Analytics already showed strong traffic from that zone into All products, so the change reduced governance load for maintainers without closing off discovery. After launch, engagement dipped—the bolder layout and all-white treatment felt flat—so we nudged cards slightly out of their container. A small adjustment, but it brought clicks back.
Product navigation
The global product navigation redesign paired with the homepage work. The old pattern was a wall of products—low engagement, high maintenance. The new dropdown keeps top-level platforms visible and routes people to All products for depth instead of trying to show everything at once.
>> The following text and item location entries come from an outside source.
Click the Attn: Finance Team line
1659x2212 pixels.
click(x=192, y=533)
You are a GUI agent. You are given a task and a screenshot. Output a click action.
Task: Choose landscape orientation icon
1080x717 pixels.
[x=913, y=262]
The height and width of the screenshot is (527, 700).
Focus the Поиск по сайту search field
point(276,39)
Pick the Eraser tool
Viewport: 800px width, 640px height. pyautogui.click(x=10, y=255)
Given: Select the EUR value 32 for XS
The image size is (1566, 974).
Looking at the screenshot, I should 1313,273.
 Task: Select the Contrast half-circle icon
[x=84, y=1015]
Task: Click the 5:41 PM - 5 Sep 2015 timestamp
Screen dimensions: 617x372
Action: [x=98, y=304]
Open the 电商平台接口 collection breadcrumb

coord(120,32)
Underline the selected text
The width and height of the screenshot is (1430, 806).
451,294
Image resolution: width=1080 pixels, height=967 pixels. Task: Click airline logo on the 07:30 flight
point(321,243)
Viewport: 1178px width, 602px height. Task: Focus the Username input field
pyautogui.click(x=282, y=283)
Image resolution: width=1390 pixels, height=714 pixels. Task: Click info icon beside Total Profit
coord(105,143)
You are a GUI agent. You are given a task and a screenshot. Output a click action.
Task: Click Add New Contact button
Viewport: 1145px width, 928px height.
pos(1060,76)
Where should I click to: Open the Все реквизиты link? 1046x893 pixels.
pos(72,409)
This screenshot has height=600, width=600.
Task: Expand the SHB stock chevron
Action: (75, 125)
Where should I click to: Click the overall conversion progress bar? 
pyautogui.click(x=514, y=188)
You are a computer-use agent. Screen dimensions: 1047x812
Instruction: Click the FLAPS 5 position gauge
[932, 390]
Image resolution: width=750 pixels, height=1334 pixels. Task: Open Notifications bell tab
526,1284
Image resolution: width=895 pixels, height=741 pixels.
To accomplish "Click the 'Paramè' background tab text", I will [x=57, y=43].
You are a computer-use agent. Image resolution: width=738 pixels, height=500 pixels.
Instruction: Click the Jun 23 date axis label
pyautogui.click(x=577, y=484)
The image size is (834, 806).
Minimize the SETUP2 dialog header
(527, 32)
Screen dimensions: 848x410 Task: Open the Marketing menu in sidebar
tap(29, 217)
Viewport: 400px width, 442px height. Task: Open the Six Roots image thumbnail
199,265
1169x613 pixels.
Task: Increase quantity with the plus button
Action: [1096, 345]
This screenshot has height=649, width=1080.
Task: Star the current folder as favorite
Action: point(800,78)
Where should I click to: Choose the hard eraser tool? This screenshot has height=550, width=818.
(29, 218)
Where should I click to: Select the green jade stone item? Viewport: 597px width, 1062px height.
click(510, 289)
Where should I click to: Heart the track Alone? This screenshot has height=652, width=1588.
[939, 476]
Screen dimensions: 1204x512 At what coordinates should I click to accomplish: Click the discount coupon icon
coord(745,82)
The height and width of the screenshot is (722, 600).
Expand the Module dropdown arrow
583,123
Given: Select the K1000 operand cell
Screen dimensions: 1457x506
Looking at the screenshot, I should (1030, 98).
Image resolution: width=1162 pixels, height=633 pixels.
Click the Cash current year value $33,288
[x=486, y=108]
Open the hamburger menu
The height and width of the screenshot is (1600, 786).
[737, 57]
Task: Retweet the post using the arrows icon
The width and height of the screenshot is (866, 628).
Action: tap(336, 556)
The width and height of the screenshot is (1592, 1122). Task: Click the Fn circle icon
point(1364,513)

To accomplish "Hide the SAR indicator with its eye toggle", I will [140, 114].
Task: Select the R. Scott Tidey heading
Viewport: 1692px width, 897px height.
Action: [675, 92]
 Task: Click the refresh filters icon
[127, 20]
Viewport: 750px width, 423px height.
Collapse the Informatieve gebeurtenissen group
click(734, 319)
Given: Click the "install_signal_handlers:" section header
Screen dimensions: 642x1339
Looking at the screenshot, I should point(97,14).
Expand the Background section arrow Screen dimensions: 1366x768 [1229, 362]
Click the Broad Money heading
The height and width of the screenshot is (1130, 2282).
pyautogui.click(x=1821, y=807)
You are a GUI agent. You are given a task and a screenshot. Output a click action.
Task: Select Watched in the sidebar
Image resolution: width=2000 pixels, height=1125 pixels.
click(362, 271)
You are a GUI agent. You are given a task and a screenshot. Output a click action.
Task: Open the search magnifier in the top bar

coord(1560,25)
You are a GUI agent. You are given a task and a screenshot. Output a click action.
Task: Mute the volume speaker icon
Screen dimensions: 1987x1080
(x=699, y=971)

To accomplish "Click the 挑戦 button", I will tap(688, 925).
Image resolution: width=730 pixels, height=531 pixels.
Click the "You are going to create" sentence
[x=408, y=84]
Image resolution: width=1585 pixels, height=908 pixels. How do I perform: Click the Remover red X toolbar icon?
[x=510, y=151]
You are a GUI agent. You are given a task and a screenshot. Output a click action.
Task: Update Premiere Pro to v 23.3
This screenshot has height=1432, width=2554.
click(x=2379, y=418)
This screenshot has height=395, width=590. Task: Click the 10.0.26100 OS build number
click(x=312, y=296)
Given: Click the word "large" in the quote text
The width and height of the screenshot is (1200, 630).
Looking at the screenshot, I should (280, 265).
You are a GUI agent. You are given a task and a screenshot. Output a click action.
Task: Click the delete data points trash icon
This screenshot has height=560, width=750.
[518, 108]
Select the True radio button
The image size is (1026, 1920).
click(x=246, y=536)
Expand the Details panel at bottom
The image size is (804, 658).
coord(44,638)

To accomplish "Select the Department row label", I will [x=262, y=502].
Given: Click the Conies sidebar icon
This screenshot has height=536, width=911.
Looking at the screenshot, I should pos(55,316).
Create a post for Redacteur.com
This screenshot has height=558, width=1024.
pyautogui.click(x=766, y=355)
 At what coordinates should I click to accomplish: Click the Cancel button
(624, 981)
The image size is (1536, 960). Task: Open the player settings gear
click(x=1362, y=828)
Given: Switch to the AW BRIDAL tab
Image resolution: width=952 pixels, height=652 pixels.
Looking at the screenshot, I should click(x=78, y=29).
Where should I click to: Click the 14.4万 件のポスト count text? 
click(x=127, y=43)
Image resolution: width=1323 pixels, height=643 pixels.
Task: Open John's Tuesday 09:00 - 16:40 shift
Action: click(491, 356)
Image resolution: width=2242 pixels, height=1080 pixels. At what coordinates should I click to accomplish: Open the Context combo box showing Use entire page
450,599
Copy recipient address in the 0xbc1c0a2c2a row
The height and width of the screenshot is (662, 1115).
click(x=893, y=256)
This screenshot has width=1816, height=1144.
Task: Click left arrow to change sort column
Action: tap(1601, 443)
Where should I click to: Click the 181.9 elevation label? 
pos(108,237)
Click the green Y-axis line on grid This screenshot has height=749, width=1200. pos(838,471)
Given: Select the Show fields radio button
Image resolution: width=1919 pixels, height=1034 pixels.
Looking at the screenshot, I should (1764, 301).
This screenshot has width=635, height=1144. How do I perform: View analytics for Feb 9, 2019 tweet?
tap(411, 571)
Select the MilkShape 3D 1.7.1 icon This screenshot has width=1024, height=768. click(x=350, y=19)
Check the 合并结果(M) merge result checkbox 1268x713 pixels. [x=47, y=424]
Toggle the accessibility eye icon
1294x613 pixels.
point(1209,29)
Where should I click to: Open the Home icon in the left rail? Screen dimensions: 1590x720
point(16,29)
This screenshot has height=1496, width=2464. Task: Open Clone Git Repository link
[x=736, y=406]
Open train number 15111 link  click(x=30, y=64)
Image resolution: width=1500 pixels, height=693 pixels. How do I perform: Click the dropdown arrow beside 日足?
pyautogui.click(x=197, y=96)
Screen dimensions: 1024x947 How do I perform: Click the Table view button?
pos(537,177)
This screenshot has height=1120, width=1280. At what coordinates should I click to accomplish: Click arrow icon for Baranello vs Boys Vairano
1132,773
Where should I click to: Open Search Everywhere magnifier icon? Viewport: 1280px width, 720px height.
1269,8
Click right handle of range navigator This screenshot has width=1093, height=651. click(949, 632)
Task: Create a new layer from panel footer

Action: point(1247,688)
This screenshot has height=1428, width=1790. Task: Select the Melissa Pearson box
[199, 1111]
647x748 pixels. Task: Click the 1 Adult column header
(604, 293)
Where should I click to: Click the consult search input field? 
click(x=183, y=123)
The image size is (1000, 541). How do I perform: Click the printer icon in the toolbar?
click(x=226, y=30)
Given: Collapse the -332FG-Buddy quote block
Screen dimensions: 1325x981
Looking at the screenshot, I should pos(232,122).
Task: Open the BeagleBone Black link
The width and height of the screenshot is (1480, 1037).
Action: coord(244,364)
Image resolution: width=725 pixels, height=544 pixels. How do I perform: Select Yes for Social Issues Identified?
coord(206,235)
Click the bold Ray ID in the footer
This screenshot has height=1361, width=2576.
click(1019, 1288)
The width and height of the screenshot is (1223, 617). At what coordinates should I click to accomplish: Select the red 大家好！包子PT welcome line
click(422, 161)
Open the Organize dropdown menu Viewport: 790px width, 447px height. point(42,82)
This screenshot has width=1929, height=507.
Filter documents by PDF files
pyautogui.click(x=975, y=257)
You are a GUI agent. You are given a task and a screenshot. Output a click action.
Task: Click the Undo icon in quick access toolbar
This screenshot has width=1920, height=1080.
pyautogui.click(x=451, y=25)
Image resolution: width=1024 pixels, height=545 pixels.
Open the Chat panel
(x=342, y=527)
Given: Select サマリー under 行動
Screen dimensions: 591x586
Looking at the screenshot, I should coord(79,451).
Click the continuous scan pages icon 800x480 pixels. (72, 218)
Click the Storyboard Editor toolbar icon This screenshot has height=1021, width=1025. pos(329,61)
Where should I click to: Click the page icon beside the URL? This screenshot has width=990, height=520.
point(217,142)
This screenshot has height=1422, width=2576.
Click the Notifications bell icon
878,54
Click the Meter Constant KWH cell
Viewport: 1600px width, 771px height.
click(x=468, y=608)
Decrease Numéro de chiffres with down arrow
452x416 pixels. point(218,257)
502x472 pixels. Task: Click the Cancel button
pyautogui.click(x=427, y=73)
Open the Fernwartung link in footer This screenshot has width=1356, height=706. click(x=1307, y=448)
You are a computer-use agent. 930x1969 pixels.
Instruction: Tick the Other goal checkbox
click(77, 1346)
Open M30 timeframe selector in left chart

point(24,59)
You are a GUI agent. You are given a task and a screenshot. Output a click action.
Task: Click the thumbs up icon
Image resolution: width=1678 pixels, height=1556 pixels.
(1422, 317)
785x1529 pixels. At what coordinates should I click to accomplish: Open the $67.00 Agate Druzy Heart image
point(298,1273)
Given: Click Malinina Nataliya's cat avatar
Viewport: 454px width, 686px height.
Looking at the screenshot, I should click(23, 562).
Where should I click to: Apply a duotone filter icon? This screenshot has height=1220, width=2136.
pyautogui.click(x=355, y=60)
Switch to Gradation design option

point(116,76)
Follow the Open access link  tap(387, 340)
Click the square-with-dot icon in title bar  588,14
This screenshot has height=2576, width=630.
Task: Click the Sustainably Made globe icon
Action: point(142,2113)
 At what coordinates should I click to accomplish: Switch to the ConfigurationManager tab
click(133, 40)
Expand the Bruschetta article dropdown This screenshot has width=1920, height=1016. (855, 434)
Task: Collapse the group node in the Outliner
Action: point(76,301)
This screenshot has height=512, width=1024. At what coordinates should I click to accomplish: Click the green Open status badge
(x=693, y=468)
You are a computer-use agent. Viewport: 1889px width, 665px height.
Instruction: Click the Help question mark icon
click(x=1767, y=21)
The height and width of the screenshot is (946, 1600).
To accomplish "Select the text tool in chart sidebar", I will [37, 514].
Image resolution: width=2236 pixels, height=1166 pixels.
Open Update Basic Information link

Fewer competing messages, clearer paths, less content governance. The homepage and nav changes were really one story about simplification at scale.
Resource page templates
I also led a redesign of Red Hat’s resource page templates—long-form collateral that had been PDF-first. We added a table of contents, breadcrumbs, clickable footnotes, and more flexible layout options so the HTML experience could stand on its own.
Research
Alongside the redhat.com work, I co-led in-person research at Red Hat Summit—sessions that fed back into navigation and homepage decisions and set a pattern for how the UX team works with customers in the field.